Listen closely.  We are the antidote to the anti-Semitism infecting our world.  We won’t win this fight just by reinforcing our facility and training our staff and volunteers in cutting-edge security.  Yes, we’ve done that, with diligence and seriousness.  

But, if you really want to stand up to anti-Semitism—if you really want to make a difference—then you have to live so as to proclaim that being Jewish matters; that Judaism is a noble and beautiful heritage worthy not just of safeguarding but of living, really living, with joy and vigor; that the Jewish People are our family, deserving of our love and support; and that Judaism gives us powerful tools for addressing the ills plaguing our aching world. 

So here’s my advice.  Hold your heads high. Lift your voices with joy.  Stop obsessing over Anti-Semitism, and start getting down with some fellow Semites!  

CODA

Now, come back to Berlin with me for one last moment, because I never told you what we were doing there in the first place.  

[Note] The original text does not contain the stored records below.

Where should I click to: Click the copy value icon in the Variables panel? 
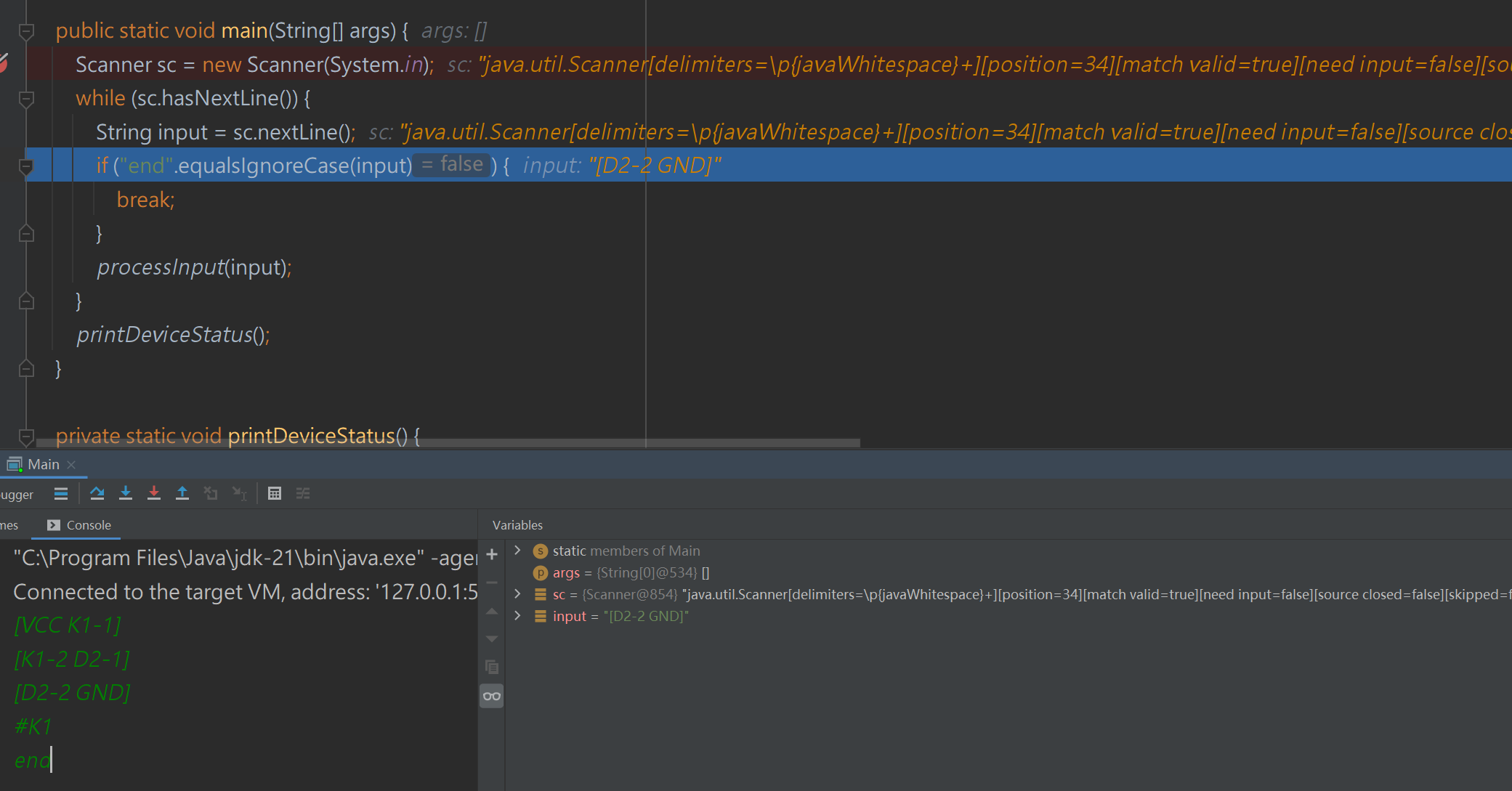click(x=492, y=667)
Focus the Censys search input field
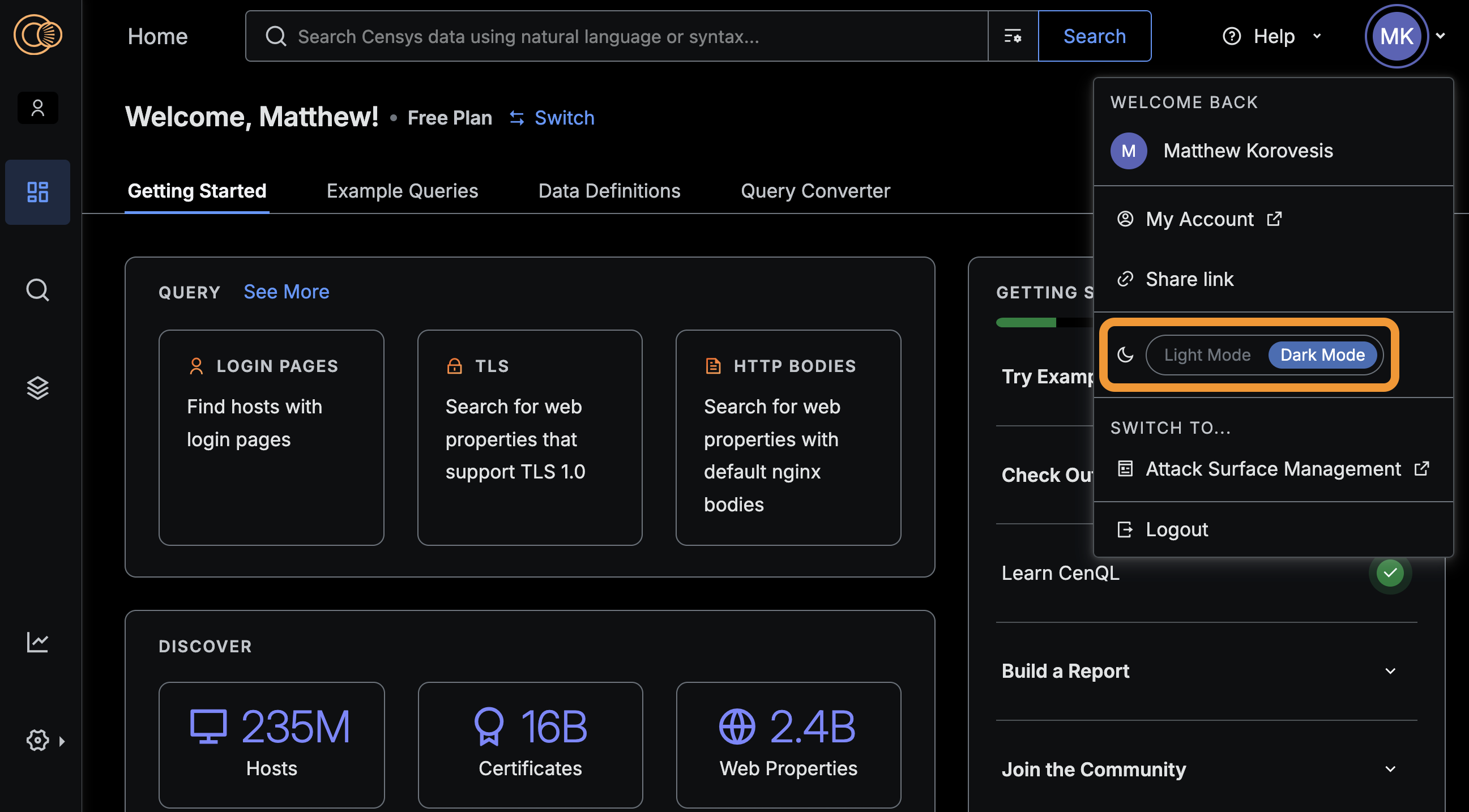The width and height of the screenshot is (1469, 812). click(x=627, y=36)
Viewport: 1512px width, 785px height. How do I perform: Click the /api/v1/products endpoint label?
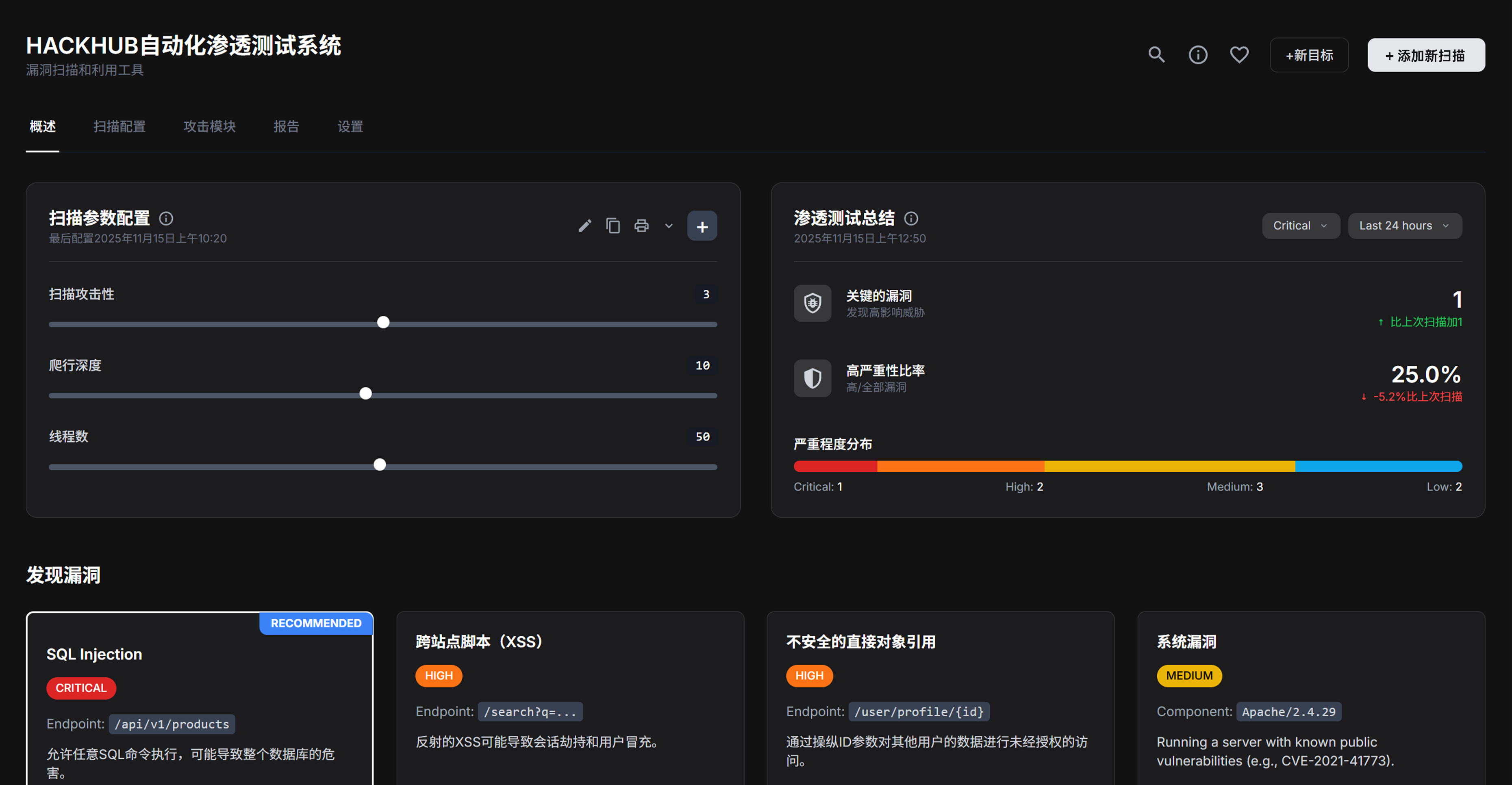coord(172,724)
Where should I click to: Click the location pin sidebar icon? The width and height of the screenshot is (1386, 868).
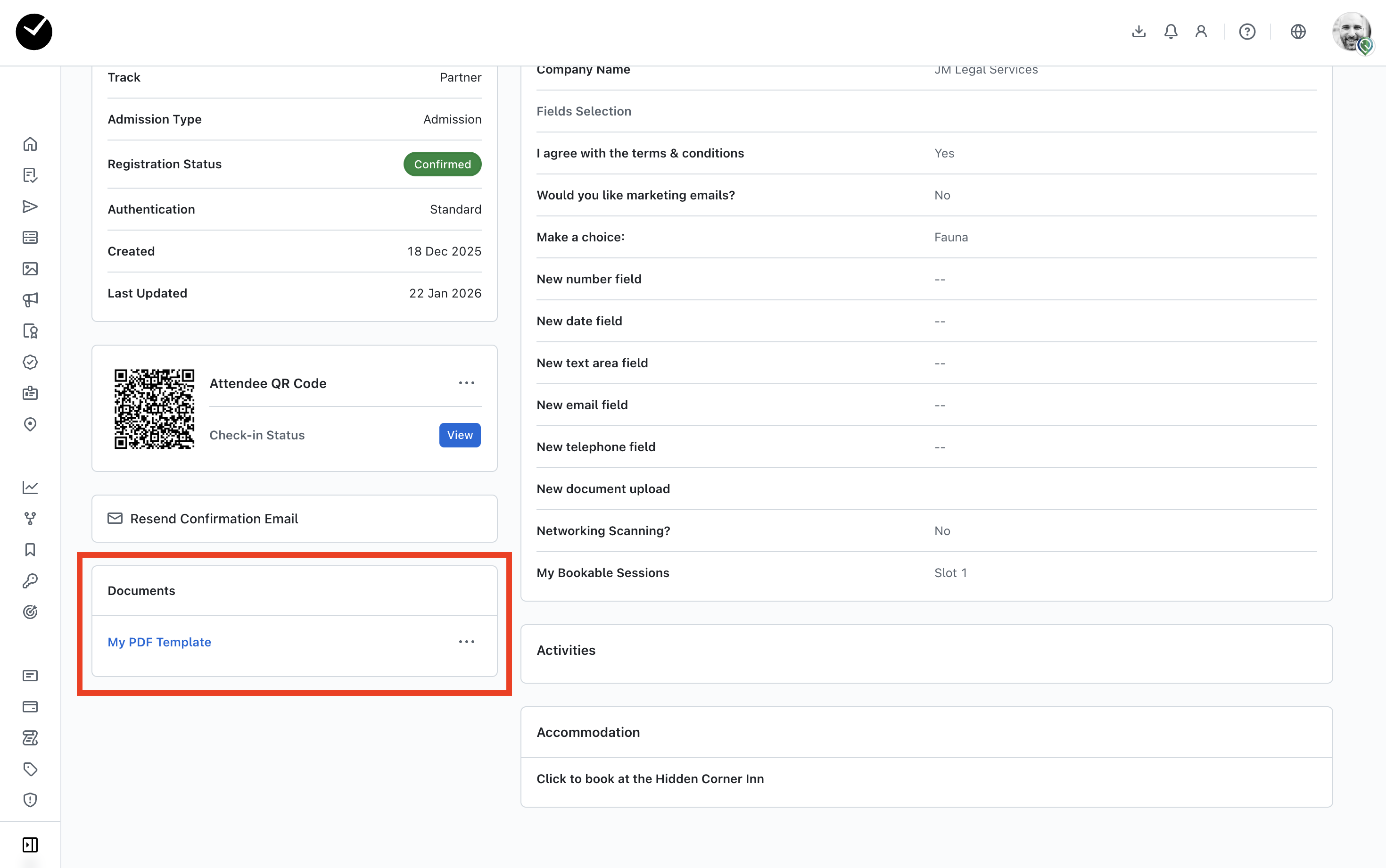tap(30, 424)
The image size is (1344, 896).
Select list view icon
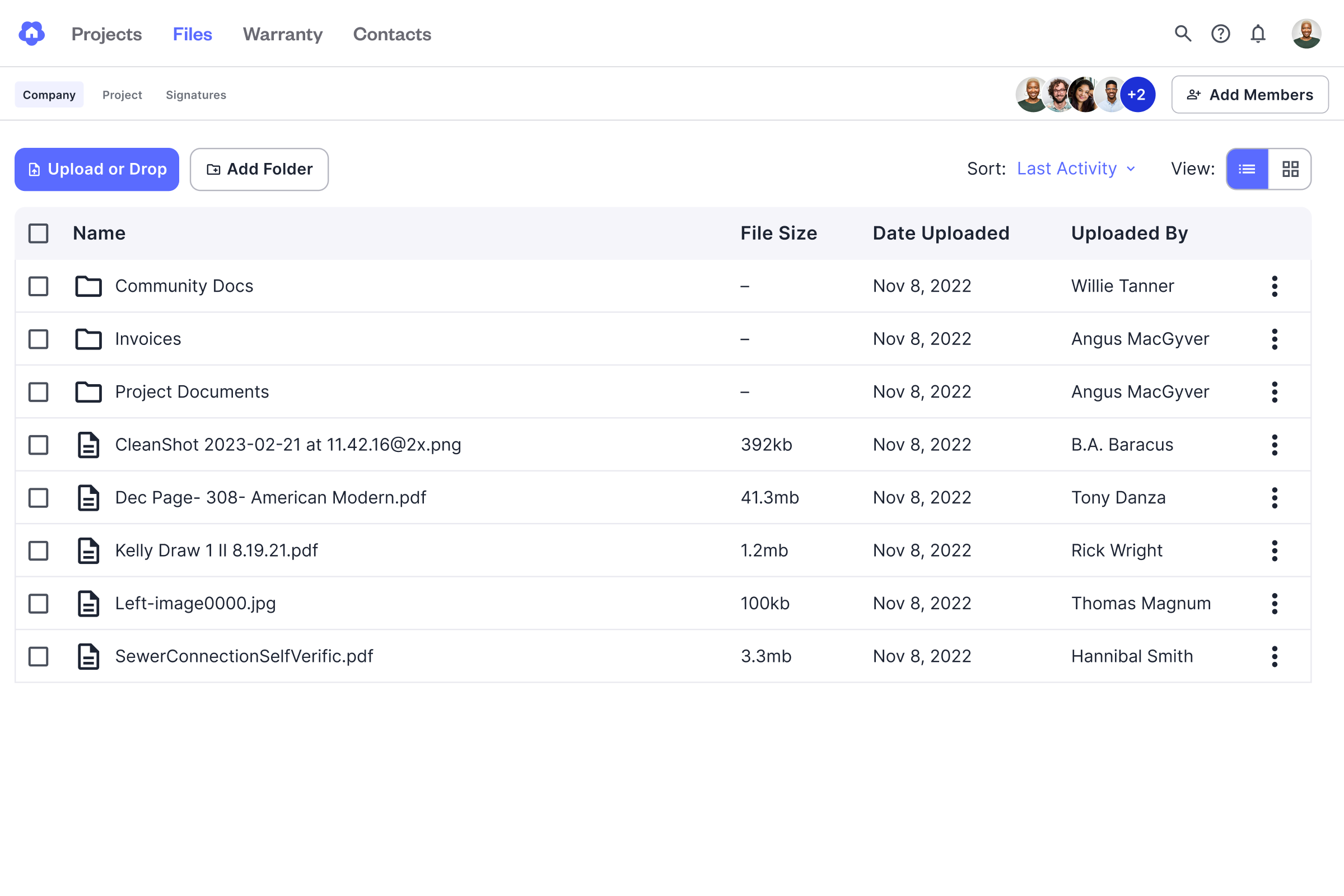tap(1247, 169)
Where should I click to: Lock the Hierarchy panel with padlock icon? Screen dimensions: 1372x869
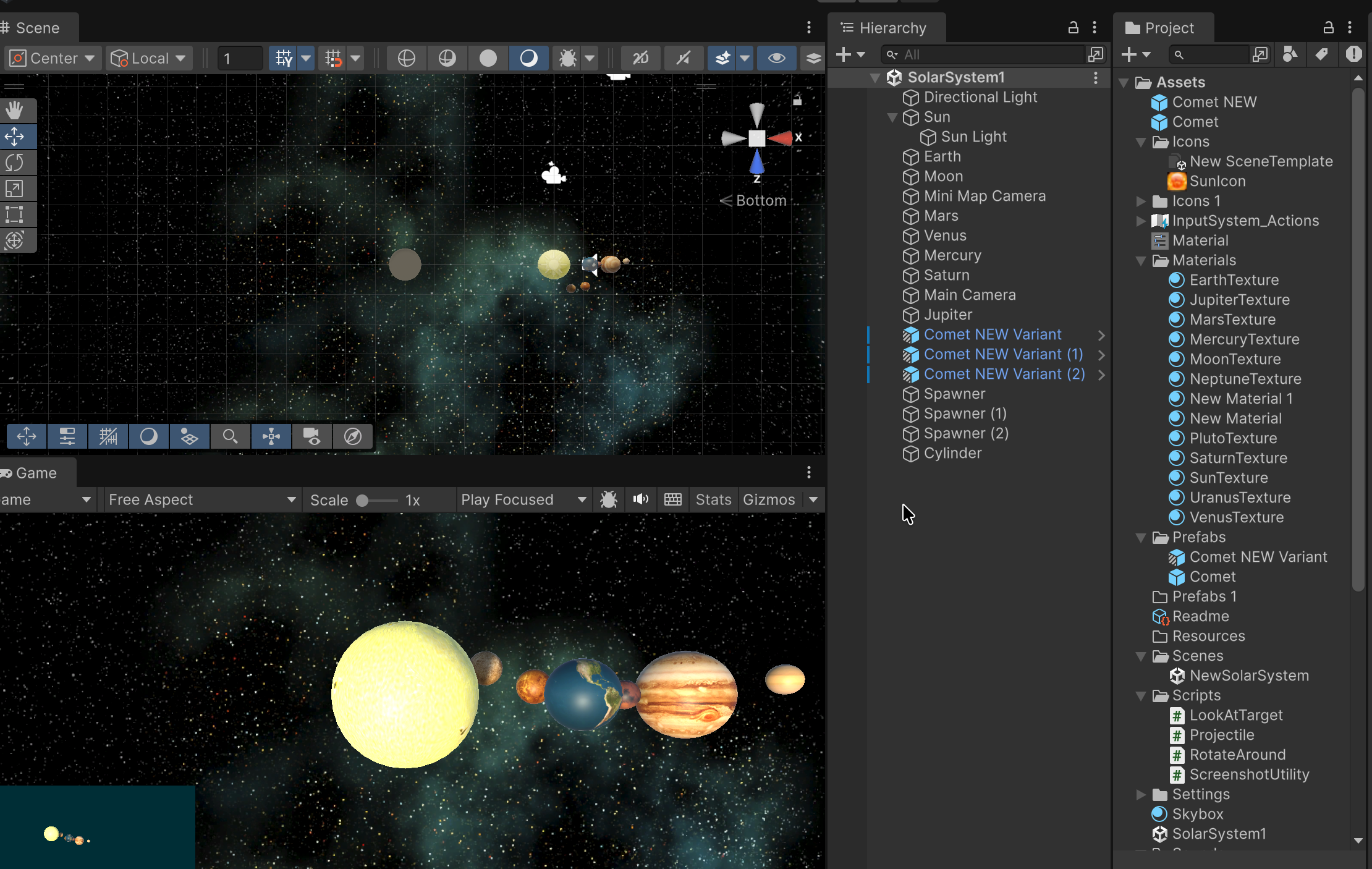coord(1073,28)
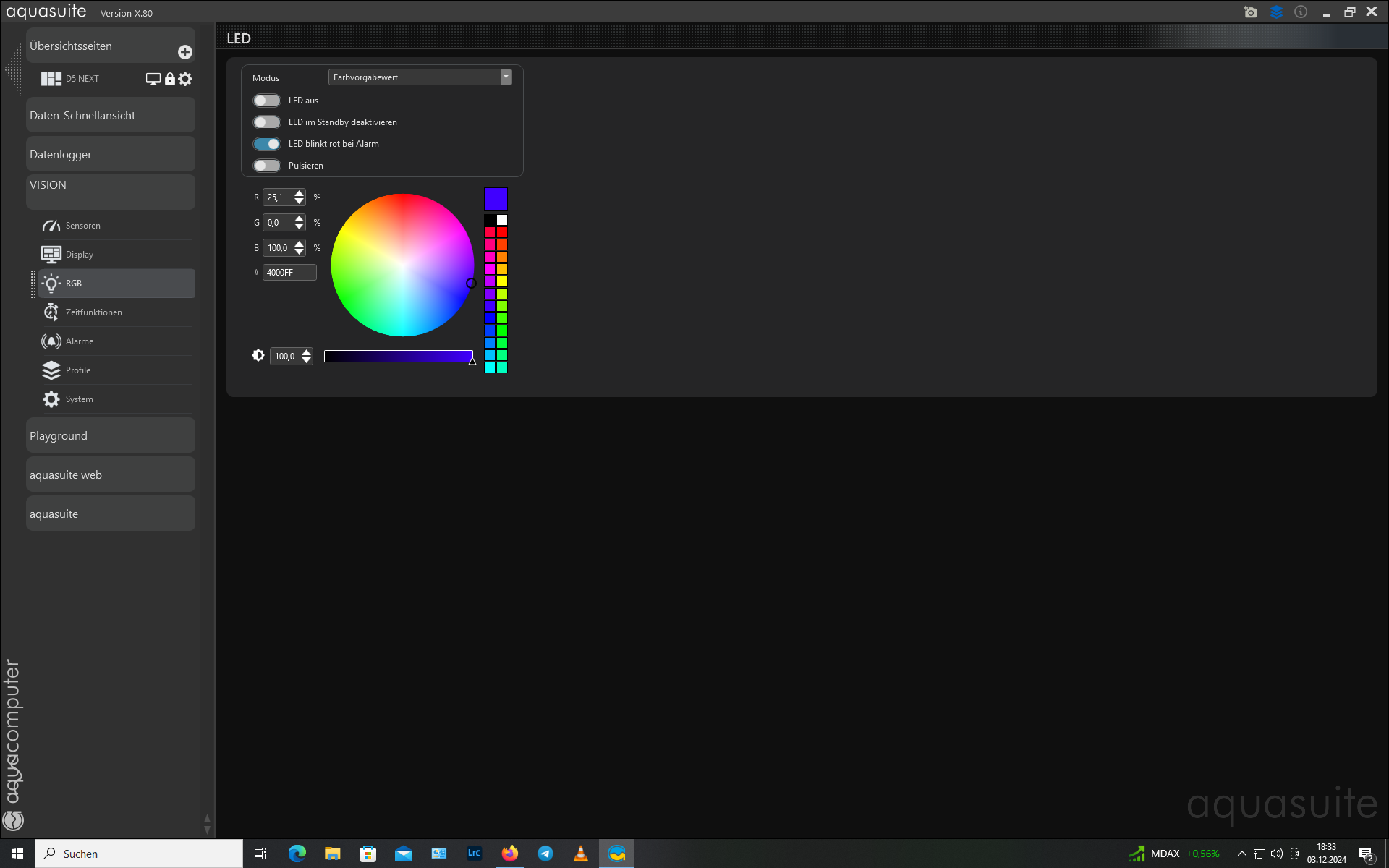Screen dimensions: 1389x868
Task: Open D5 NEXT settings gear icon
Action: (x=186, y=79)
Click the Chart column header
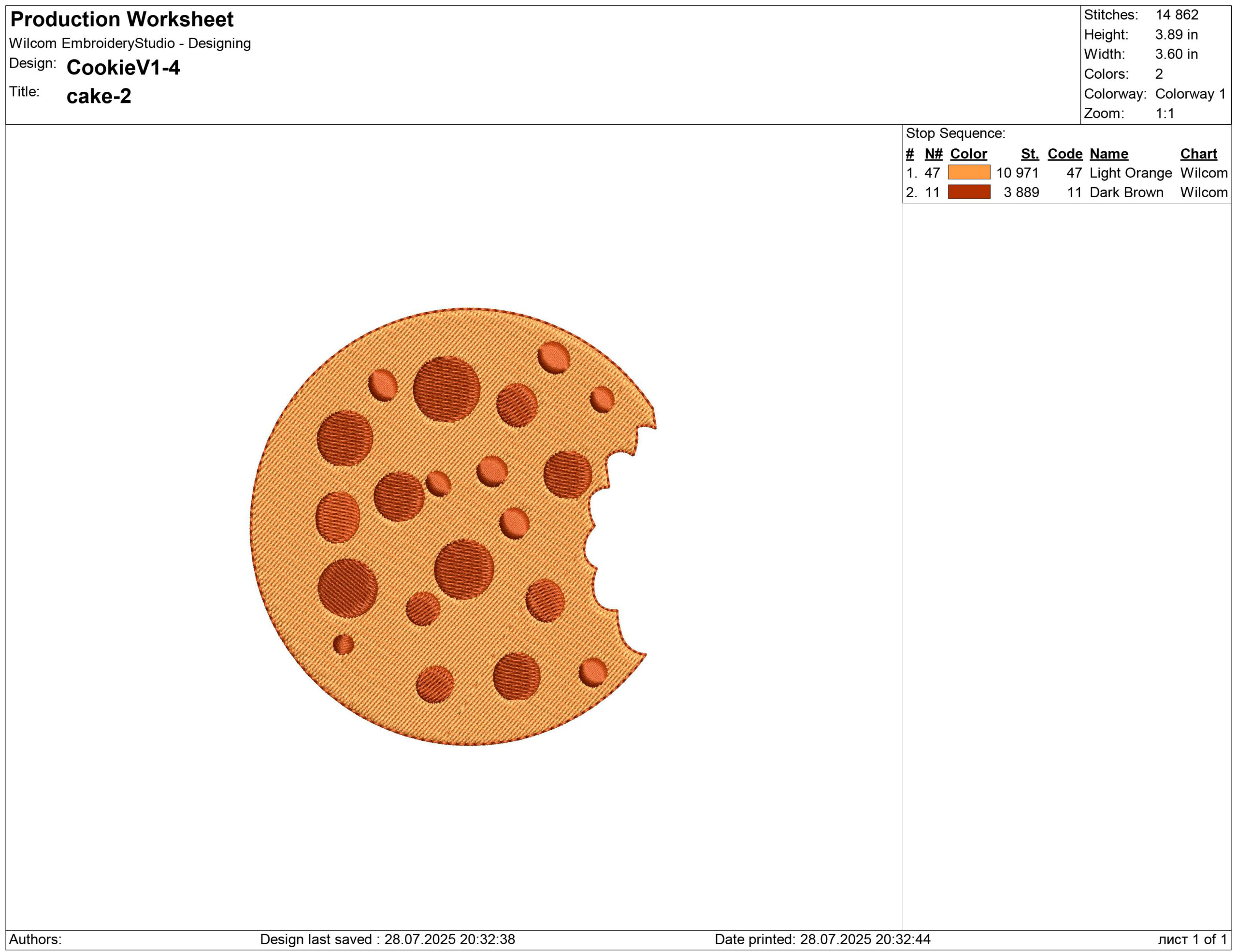1237x952 pixels. click(x=1198, y=154)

Most of us understood that it was important to return to “the scene of the crime” in order to understand our history and the threats that have imperiled us.  What most of us did not expect was to meet Dalia Grinfeld, age 24, whose family had fled Ukraine and who has just been named Assistant Director of European Affairs at the Anti-Defamation League.  Her Jewish activism began in university, when she established a German Jewish Students’ Union that quickly grew into a nationwide network of over 25,000 students and young professionals. 

Or Anja Olejnik, a former child refugee of the Bosnian War, who is now raising a Jewish family in Berlin while directing all of Germany’s programs for the Joint Distribution Committee, the global Jewish rescue service;

Or Nina Peretz, a young woman who met and fell in love with an Israeli living in Berlin, converted to Judaism, and who now serves as the first female temple president in Germany.

We went to remember.  We returned with stories of Jewish life reborn.  The German Jewish community, now 250,000 strong, will not content itself to pray inside a ruin.  They have decided that the best way to live out the meaning of “never again” is to live openly and Jewishly, to build new synagogues, new Jewish community centers, new Jewish performance venues, out of the ruins.

Late one afternoon, our group arrived at the Villa at Wannsee, a serene lakeside country-home about a half-hour outside Berlin.  On January 20, 1942, fifteen senior Nazi officials convened at Wannsee to devise what came to be known as “The Final Solution.”

There, on the manicured front lawn, a certain tree stump caught Kelly’s eye.  It had been a magnificent specimen, the many rings proclaiming generations and generations of stored up history.  How many leaves had once crowned its great trunk, no one will ever know. How many people had once sought shelter in its shade, we cannot say.  The tree had been sawed off clean just above the roots, which, you could tell, still went deep and spread wide.

But—and this is what moved Kelly to examine it—new shoots were growing out of the stump, bright green tendrils of life, thriving:  stubbornly, joyfully, reaching for the light. 

It’s the first beautiful new morning of a beautiful new year.  Let’s do what our people always do—insist on thriving: stubbornly, joyfully, reaching for the light.